Panera isn't the only place where I encountered Koreans. Because Fairfax Hospital sits next to Annandale's Koreatown, my peeps are everywhere, and that includes the roster of hospital staff. I've already spoken in Korean with two Fairfax staffers, and today I finally had the chance to exercise my French with two other staffers-- one a French Muslim from Lyon, the other a lady from Afghanistan who spoke a deliberately paced but picture-perfect French. This second lady told me that French was the first foreign language she'd ever learned. The first lady, la lyonnaise, told me I had a good accent. "You've still got it," was Sean's sly, sotto voce comment about my language skills. French proficiency was, for a good part of my life, one of the few things I could brag about. Even that, alas, has been deteriorating, especially after eight years in Korea speaking English and Korean most of the time.

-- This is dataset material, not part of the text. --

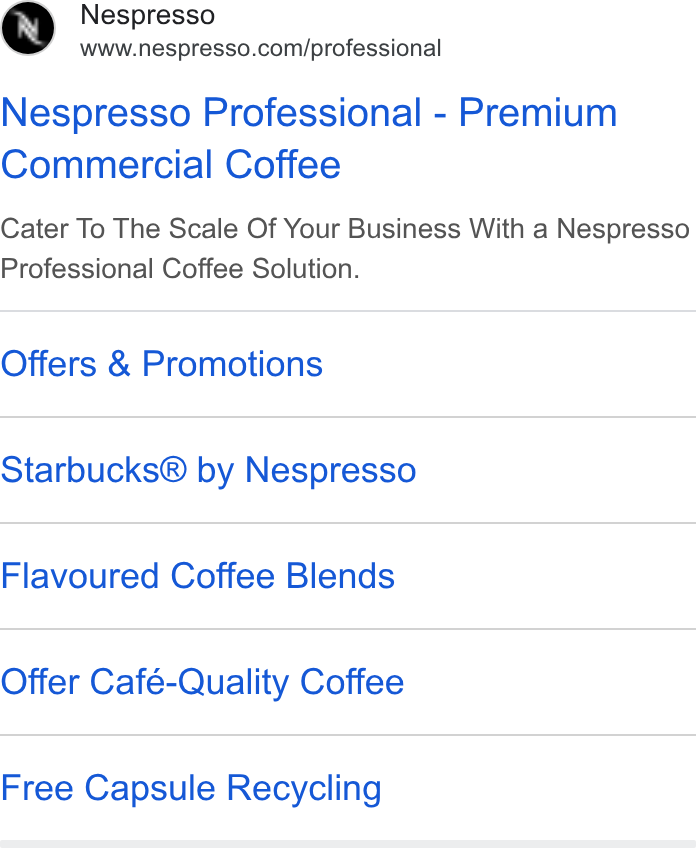Click the word Starbucks® in the second sitelink
696x848 pixels.
point(94,469)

Later in the evening, after I'd returned home and said hello to Dad, I spoke with two of Mom's Korean friends in Korean. Each of these conversations lasted around 15-20 minutes, and as anyone studying a foreign language can tell you, talking in a foreign language is always harder when it's done on the phone, because you're missing all the visual cues that help you understand your interlocutor in face-to-face interaction. Speaking in Korean is more of a struggle for me than speaking in French is; I stumble badly in Korean all the time, and usually end up speaking a mangled "Konglish" in which English expressions are routinely interspersed in Korean sentences. This practice doesn't make me feel too guilty, though: many Korean folks who have lived in the States have adopted the same habit. The only risk for such folks is when they go back to Korea to visit relatives, who expect them to speak entirely in Korean. Both Mom and my aunt experienced some rude awakenings when they were in Korea a few years back.

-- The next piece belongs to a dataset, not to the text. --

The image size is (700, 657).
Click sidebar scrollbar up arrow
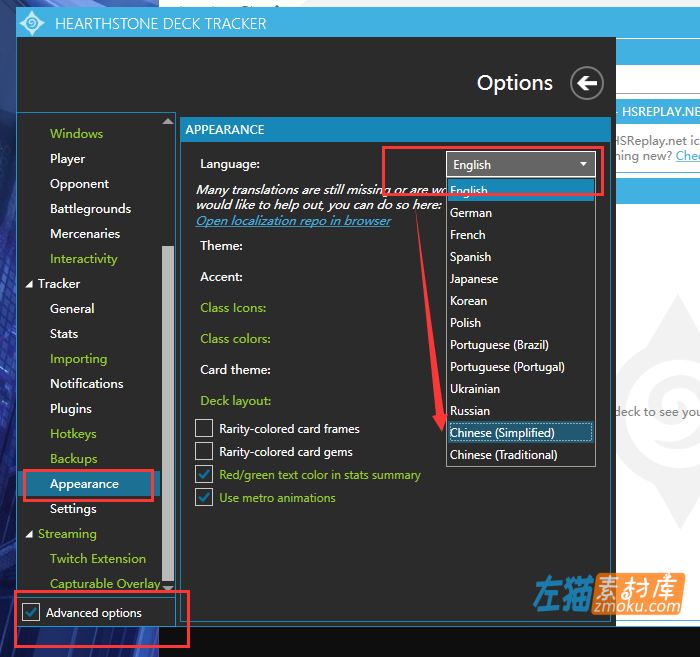(x=168, y=122)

So for me this was, in some respects, a positive day. First, Mom was more active and interactive, and seeing her in that chair, upright after days on her back, was a delight for all of us. Second, as a lover of languages, I enjoyed the opportunity to chatter a bit in French and to fumble about in Korean. You don't get any better at anything if you never practice, and even after you've mastered something, you still have to practice, practice, practice to maintain and develop it. There's a spiritual truth in there somewhere. The Korean term man-haeng, the ten thousand (i.e., the myriad) ways, comes to mind: everything you do in life, from singing hymns to scratching your butt, is practice-- especially when done deeply and mindfully.

ADDENDUM: We noticed that Mom used her left hand much more than her right when eating; the right hand was either inactive or performed a subsidiary function, such as pushing vegetables into the spoon held in her left hand. When Mom was lying on her back in bed, her eyes and face tended to track left, as if she were more aware of things happening on that side of her head. This could be a sign that she's relying on her right brain to do a lot of the sensory processing. To encourage her to use her left brain more, Sean and David fed Mom dinner while sitting off to her right front side, obliging her to turn her head somewhat rightward to acknowledge their presence and to receive whatever help they were giving her.

In addition, we noticed that Mom's right-side limbs seemed to "come alive" while she was sleeping; her normally dormant or uncoordinated right hand would rise up and scratch an itchy point on her face, locating the itch with great precision and with more graceful coordination than was evident while Mom was awake. We have no idea what this means, but it's worth asking the docs about it.



KimcheeGI said...

Our thoughts are with you always.

imp said...

Scratching one's ass mindfully is a worthy pursuit.

I know I don't say much, Kevin, but you and your mom - and dad, and brothers - are in my thoughts and my meager prayers every single day.